Outlook: As per the management, ART’s operational and financial performance has been robust since the commencement of 2HFY21, despite the impact of the COVID-19 pandemic and the following lockdowns. The company remains optimistic to exceed prospectus forecasts and upgrades FY21 GMV and Revenue estimates. For FY21, ART now predicts GMV to be in the range of $148-$152 million, up from the prospectus forecast of $143.7 million. Revenues for FY21 are expected to be in the range of $25.5-$26 million, as compared to $24.5 million of prospectus forecast. Further, the company expects FY21 GMV’s total addressable market in Australia to be in the range of $148-152 million. This places the company’s business for accelerated growth in FY21 and beyond. Going forward, the company’s growth strategies, expansion of product suite, acquisition synergies, and other investments are expected to boost the top-line growth of the business.
Valuation Methodology: EV/Sales Multiple Based Relative Valuation (Illustrative)
Source: Analysis by Kalkine Group
*% Premium/(Discount) is based on our assessment of the company’s NTM trading multiple after considering its key growth drivers, economic moat, stock's historical trading multiples versus peer average/median, and investment risks.
Stock Recommendation: The stock of the company has been corrected by ~3.03% in the past three months.

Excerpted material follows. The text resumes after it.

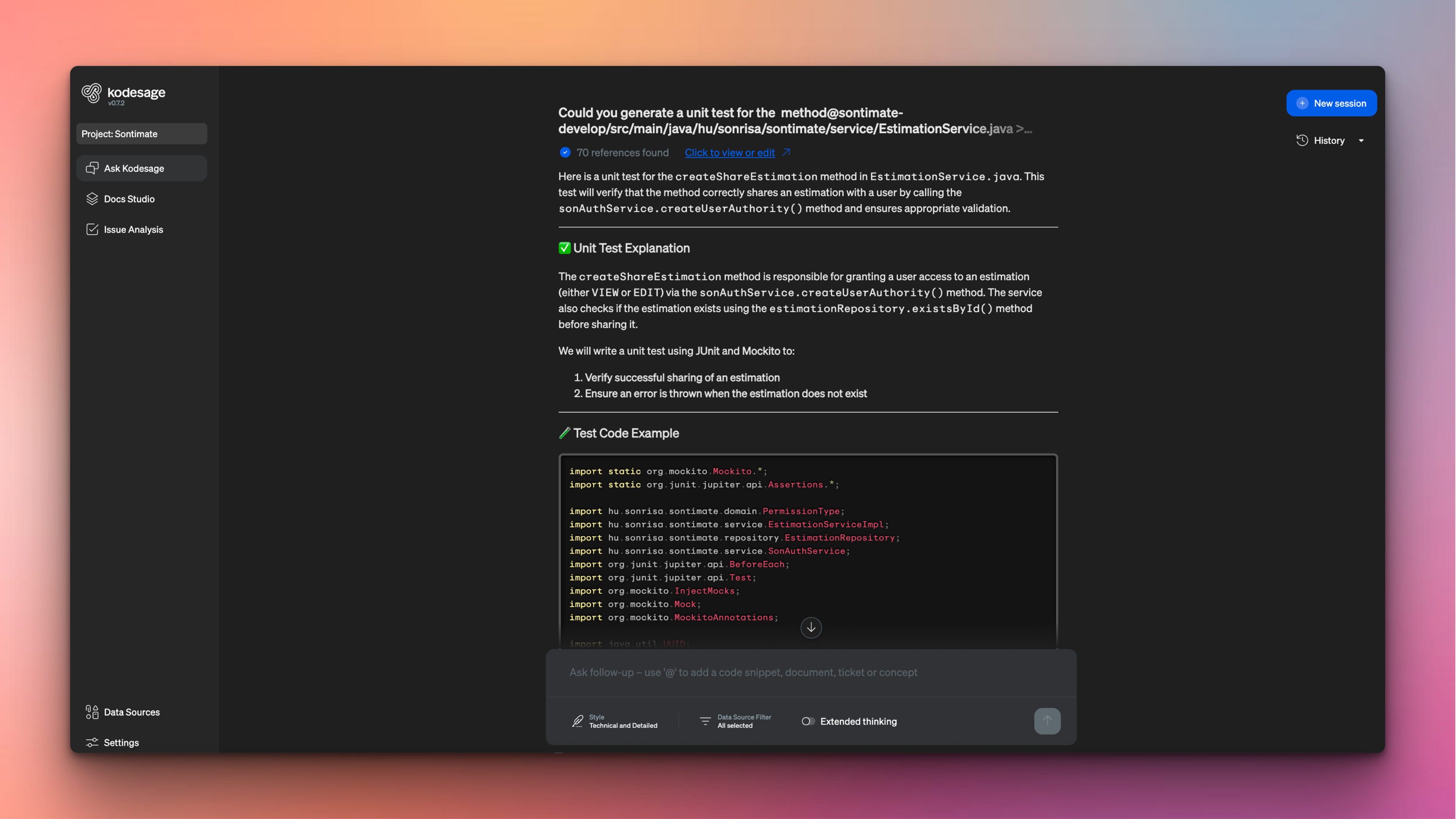Open the Data Sources icon

click(x=91, y=712)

Currently, the stock is trading below the average of its 52-week’s high and low levels of $1.965 and $0.880, respectively. We have valued the stock using an EV/Sales multiple based illustrative relative valuation method and arrived at a target price of low double-digit upside (in % terms). We believe that the company might trade at a slight discount as compared to its peer average, considering stiff competition from peers, integration risk, market pressures, regulatory and legislative pressures, limited trading history along with losses in 1HFY21. For that purpose, we have considered peers such as Seek Ltd (ASX: SEK), REA Group Ltd (ASX: REA), to name a few. Considering the increase in revenues in 1HFY21, decent liquidity position, positive long-term outlook, synergies from buyout, current trading levels, and valuation, along with key risk associated with the business (as stated above), we recommend a ‘Speculative Buy’ rating on the stock at the current market price of $1.12, up by 0.9% as on 2 July 2021.
ART Daily Technical Chart, Data Source: REFINITIV
Note 1: The reference data in this report has been partly sourced from REFINITIV.
Note 2: Investment decision should be made depending on the investors’ appetite on upside potential, risks, holding duration, and any previous holdings. Investors can consider exiting from the stock if the Target Price mentioned as per the Valuation has been achieved and subject to the factors discussed above.
Technical Indicators Defined:-
Support: A level where-in the stock prices tend to find support if they are falling, and downtrend may take a pause backed by demand or buying interest.
Resistance: A level where-in the stock prices tend to find resistance when they are rising, and uptrend may take a pause due to profit booking or selling interest.
Stop-loss: It is a level to protect further losses in case of unfavourable movement in the stock prices.